Call to Include Circumcision in AIDS Fight

Scientists are calling for the speedy inclusion of male circumcision in the comprehensive HIV prevention package. This despite questions raised about human rights and the confusing message it might send to people.

Studies have shown that male circumcision reduces the risk of contracting HIV in heterosexual men by more than 50 percent if done correctly. Work is being done on the policy to include circumcision in the HIV National Strategic Plan (NSP), but there are ethical issues around it.

Nkosi’s Haven Village Launched on World AIDS Day

The feisty red-head and dedicated HIV and AIDS activist, Gail Johnson, marked World AIDS Day with the launch of a new HIV/AIDS haven.

Johnson says that, “When purchasing this village, the board of directors were adamant that we create a new lifestyle community where our residents will benefit from complete holistic care and contribute to the sustainability of the project.”

She says mothers require capacity-building in order for them to be reintegrated into society.

Zuma Unveils New Push to Fight HIV/AIDS

President Jacob Zuma has announced a raft of policy changes to provide HIV treatment to some groups of patients earlier in the course of their disease, taking South Africa a step closer to new guidelines issued by the World Health Organisation.

The development is significant as it will oblige the government to extend treatment to many more people than it is at the moment, increasing the pressure to manage scarce resources more effectively.

“Let the politicisation and endless debates about HIV and AIDS stop,” says Zuma.

I Smile, Half

I smile, half
at the HIV-Positive
t-shirted fellow
leaning at a pole
on my morning-way
to Lansdowne station

I smile, half
at the 3 motorists
ignoring the stop-street
on their morning-way
quite casual-like

I smile, half
at the smokers-male
on their morning-way
to ruining their health
quite casual-like

I smile, half
grimacing actually
at the fact of December 1
World AIDS Day (again)
quite casual-like


NGOs Warn Against Criminalising HIV Transmission

Ugandan civil society organisations have warned against criminalising the transmission of HIV/AIDS.

Action Aid Uganda’s Stella Mukasa, notes that, “Criminalising the transmission of the disease invokes stigma, discrimination and deters voluntary testing and access to treatment.”

Mukasa argues that applying criminal law to HIV transmission could result in women being disproportionately prosecuted and increase domestic violence.

UNAIDS Praises SA Response to AIDS

The United Nations AIDS Programme (UNAIDS) says South Africa has more people living with AIDS than any other country, but it also has a new government determined to end the crisis.

UNAIDS executive, Michel Sidibe, "If I am not in South Africa for World AIDS Day, I don't know where I should be."

Sidibe maintains that President Jacob Zuma is committed to making change happen, praising the Department of Health for moving quickly to distribute more AIDS drugs and for working with the UN to improve ways of using scarce resources.

Independent Health Watchdog by April – Sefularo

The Department of Health has announced that an independent health watchdog will be introduced by April to ensure clinics and hospitals adhere to quality standards.

Deputy Health Minister, Molefi Sefularo, points out that the National Health Act will be amended to create the watchdog body, which will report to Parliament either directly or through the health minister.

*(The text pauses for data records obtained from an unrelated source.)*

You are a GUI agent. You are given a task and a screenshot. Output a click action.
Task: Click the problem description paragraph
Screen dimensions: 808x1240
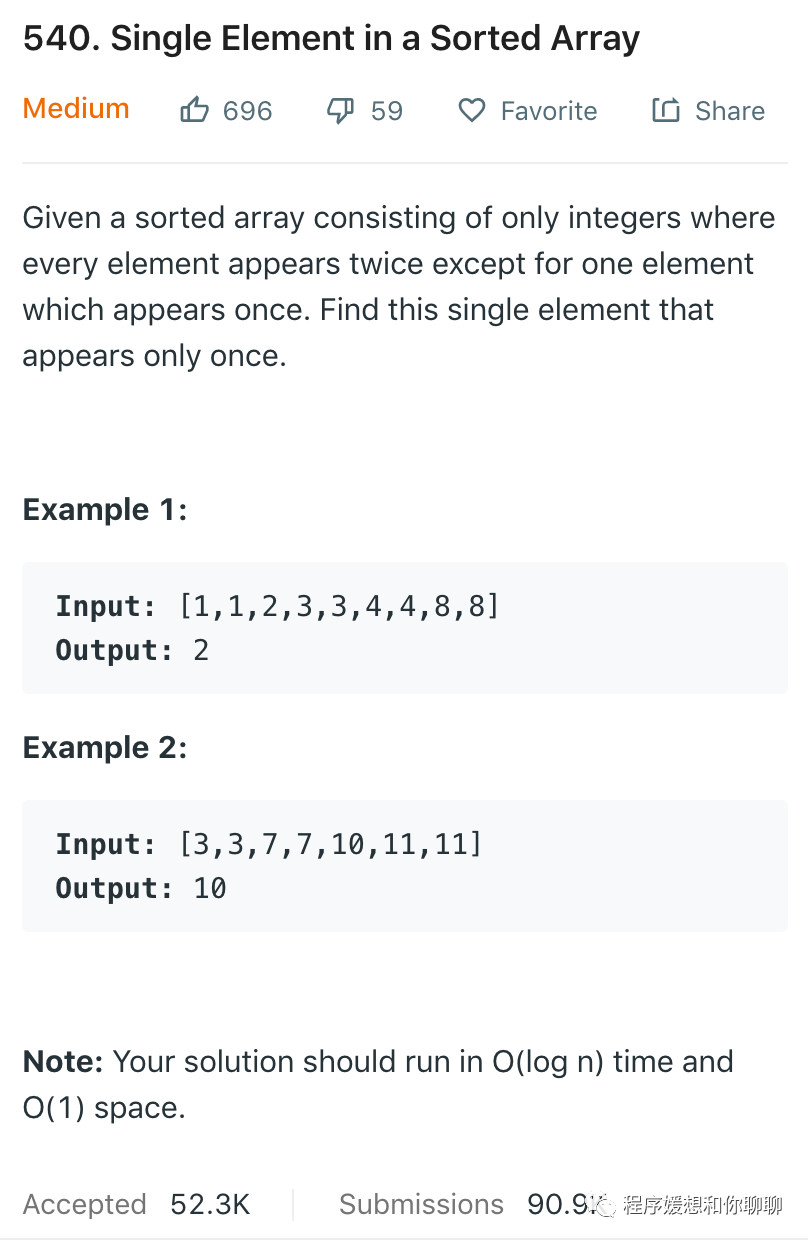tap(400, 287)
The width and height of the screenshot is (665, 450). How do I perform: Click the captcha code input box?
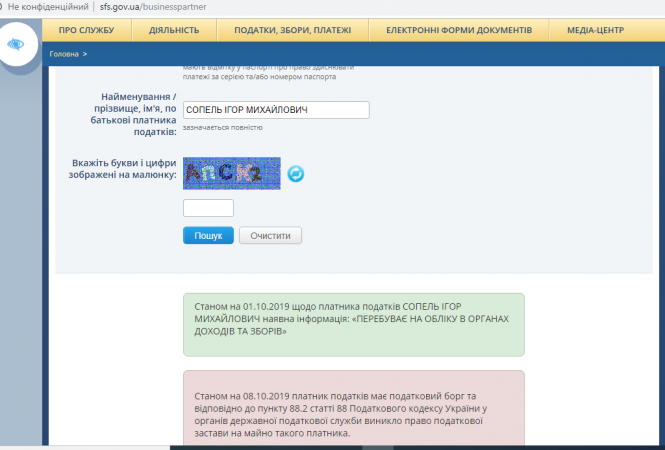(x=208, y=208)
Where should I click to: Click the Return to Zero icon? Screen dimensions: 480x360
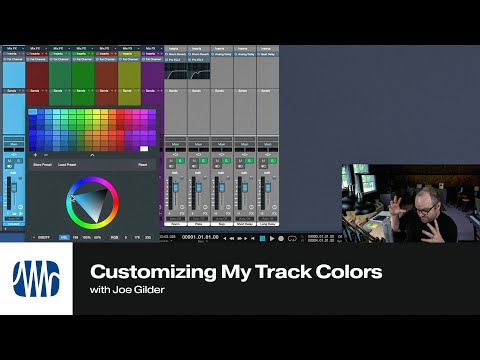click(x=253, y=238)
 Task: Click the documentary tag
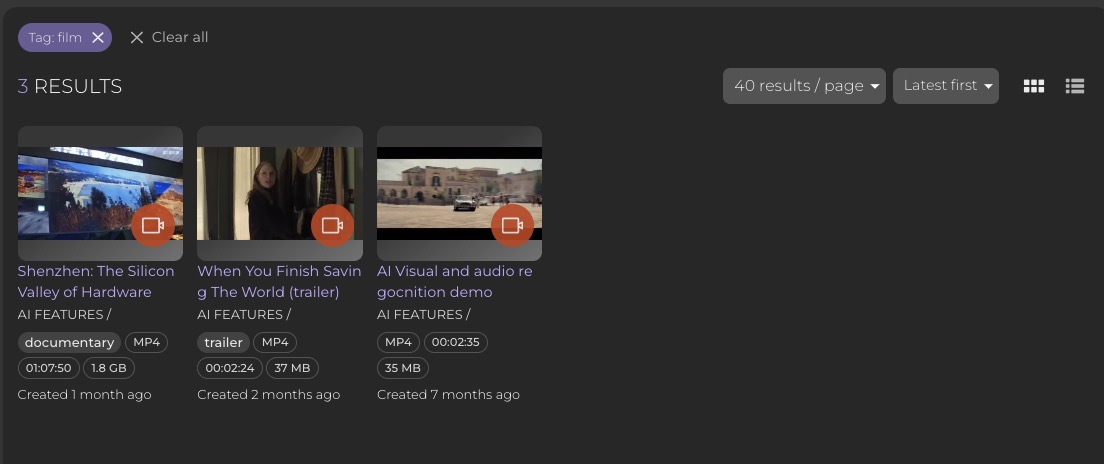click(x=69, y=342)
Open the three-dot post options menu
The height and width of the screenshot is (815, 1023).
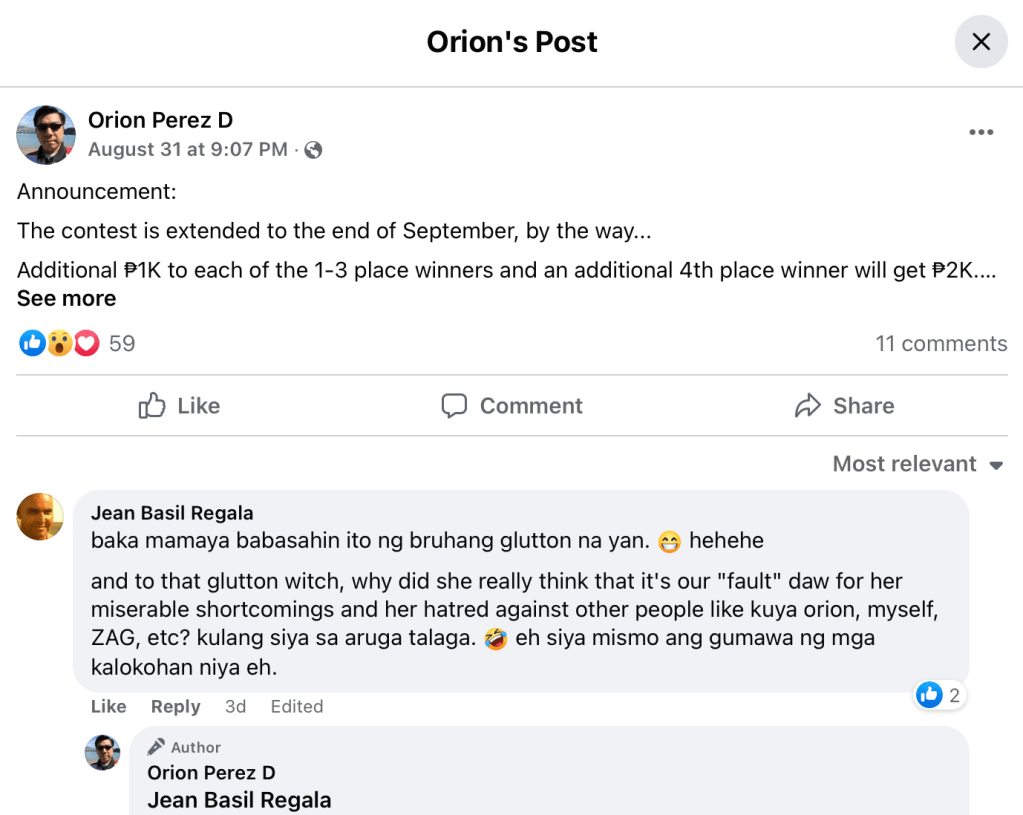[x=981, y=133]
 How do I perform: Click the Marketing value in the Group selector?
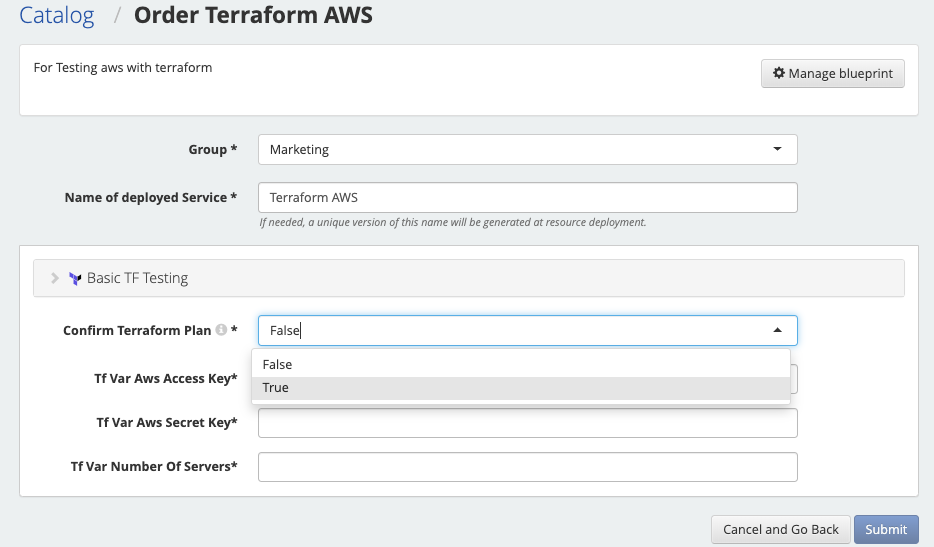pos(299,150)
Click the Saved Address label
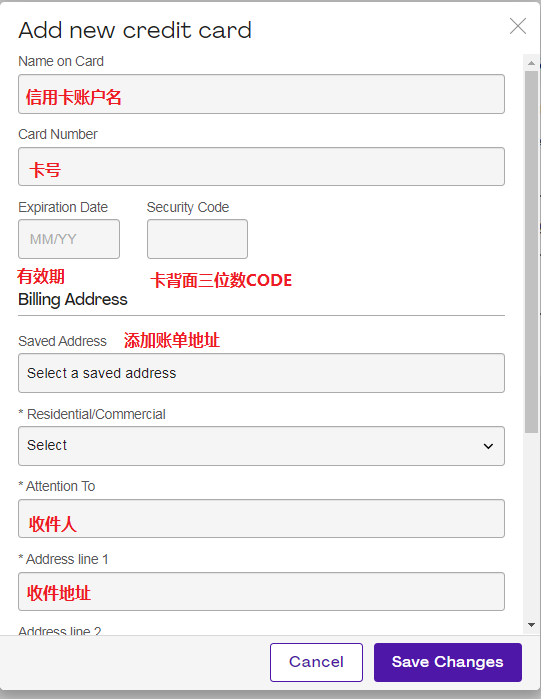541x699 pixels. (x=62, y=341)
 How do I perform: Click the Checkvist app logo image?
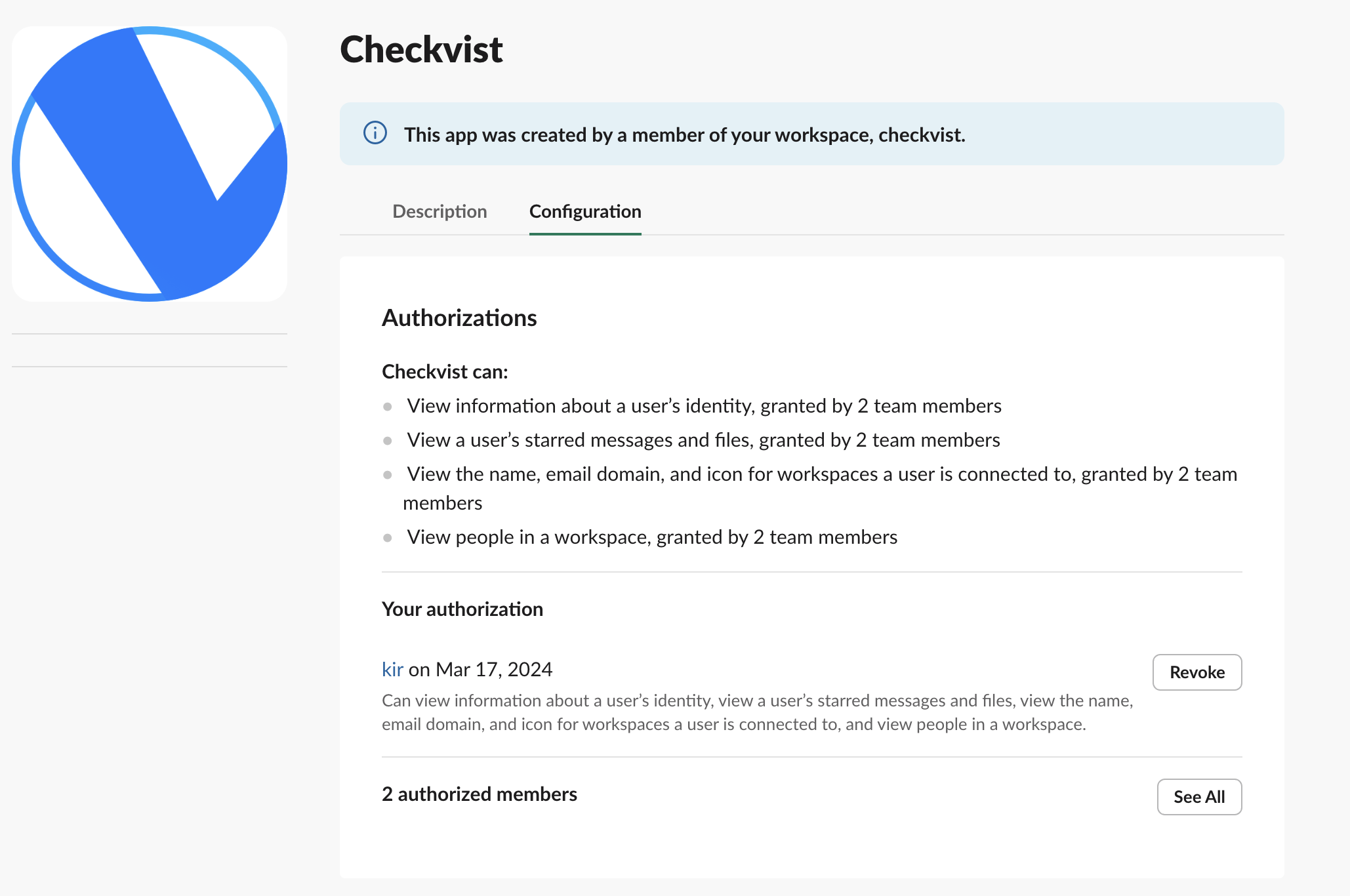pos(150,164)
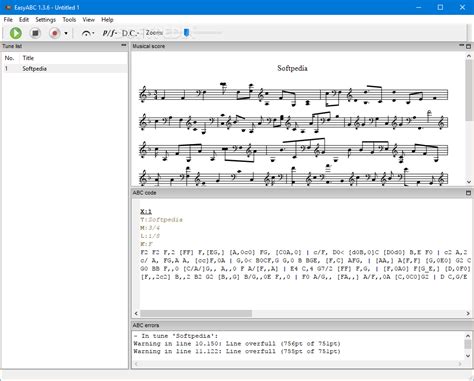Click the T:Softpedia line in ABC code

(162, 220)
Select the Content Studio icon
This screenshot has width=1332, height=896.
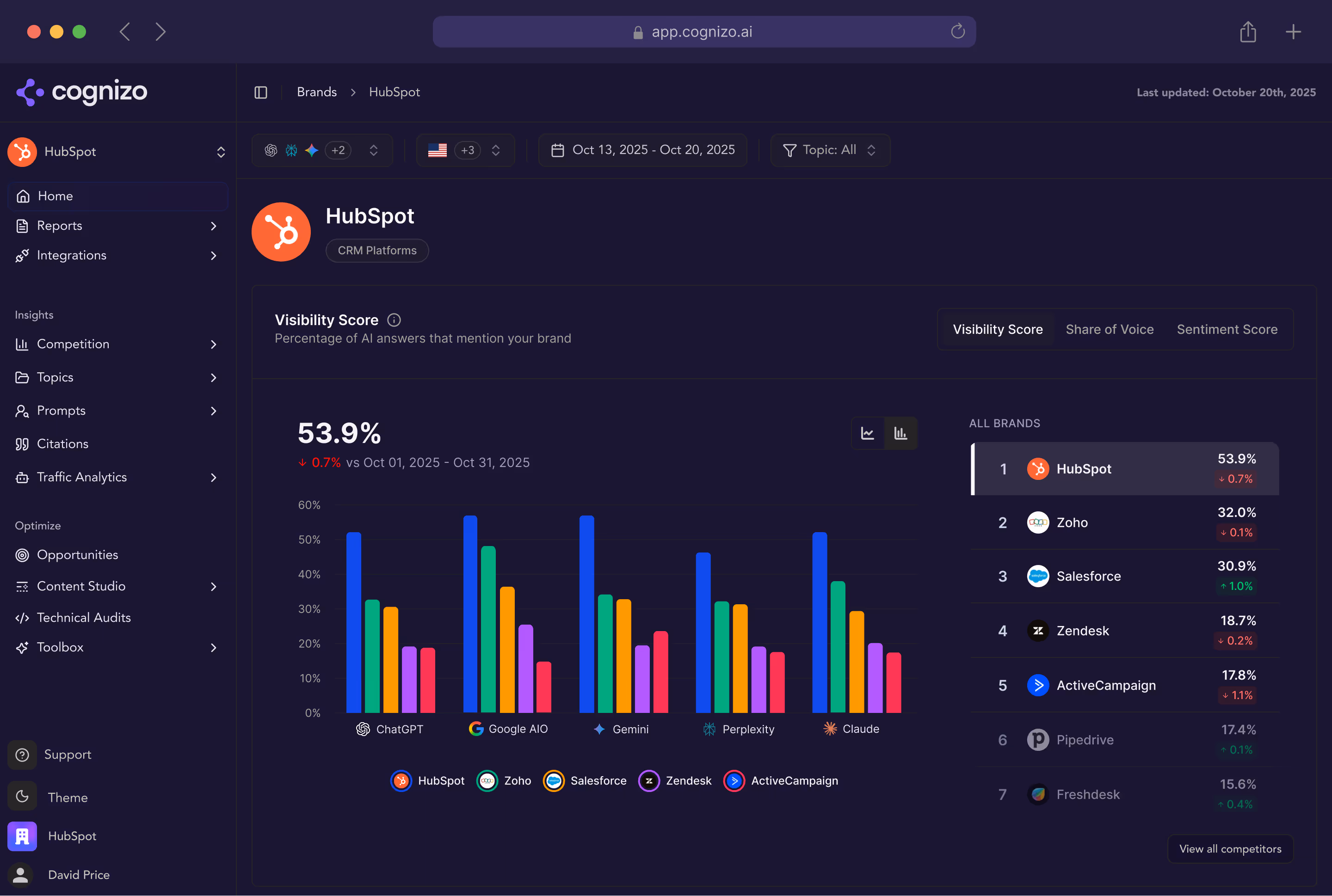tap(22, 586)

Although there is already a standards office within the Health Department, it is felt the proposed body should not be within the department it is supposed to judge.

Call for Compulsory HIV Testing for Alleged Rapists

Rape victims should be encouraged to apply for compulsory HIV testing of alleged rapists. This is the view of Minister of Women, Children and Persons with Disabilities, Noluthando Mayende-Sibiya.

Mayende-Sibiya argues that rape survivors should fully utilise the provisions of the Sexual Offences Amendment Act, adding that they [survivors] have a right to request compulsory HIV testing of an alleged offender.

New Recommendations for HIV Patients

The World Health Organisation (WHO) has urged countries to phase out the use of Stavudine, the most widespread anti-retroviral, because of what it calls long-term, irreversible side-effects in HIV patients,  including wasting and a nerve disorder.

In sweeping changes to its guidelines, the WHO also recommends that people with HIV, including pregnant women, should start taking antiretroviral drugs earlier to live a longer and healthier life.